- Opening Delimiter -

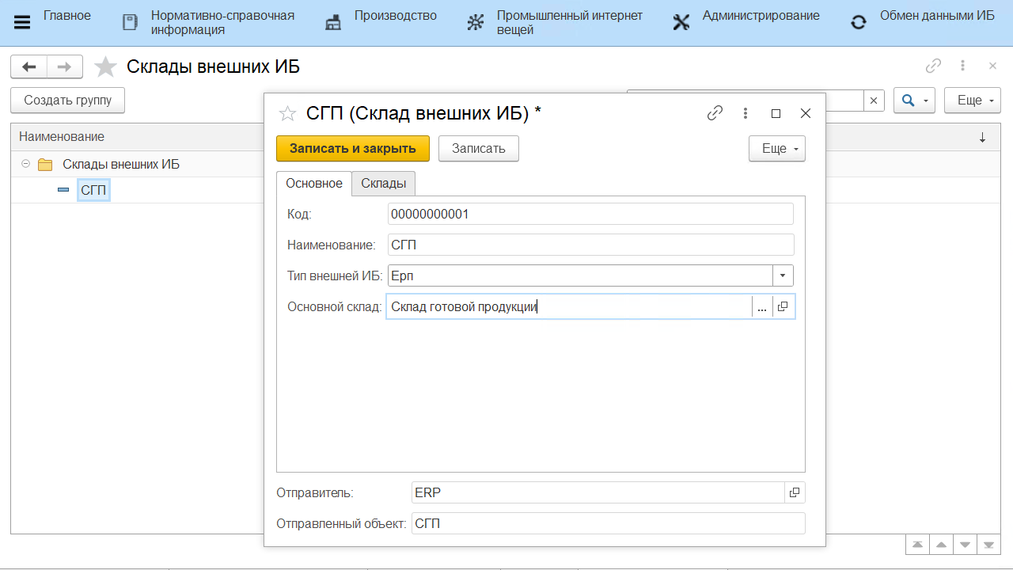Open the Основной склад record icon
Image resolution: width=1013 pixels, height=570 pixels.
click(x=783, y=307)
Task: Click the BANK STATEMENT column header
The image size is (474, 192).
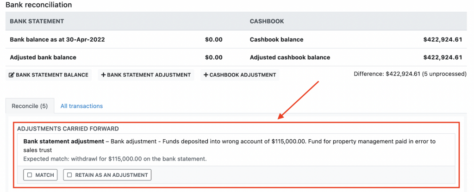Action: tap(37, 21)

- Closing Delimiter -

§ **Your instructions**
Each line from the one holding "Task: Click the BANK STATEMENT column header" through the end of the listing is to be output exactly, both ends included, with no other lines and the pictures left out.

§ **Answer to this exercise**
Task: Click the BANK STATEMENT column header
The image size is (474, 192).
Action: tap(37, 21)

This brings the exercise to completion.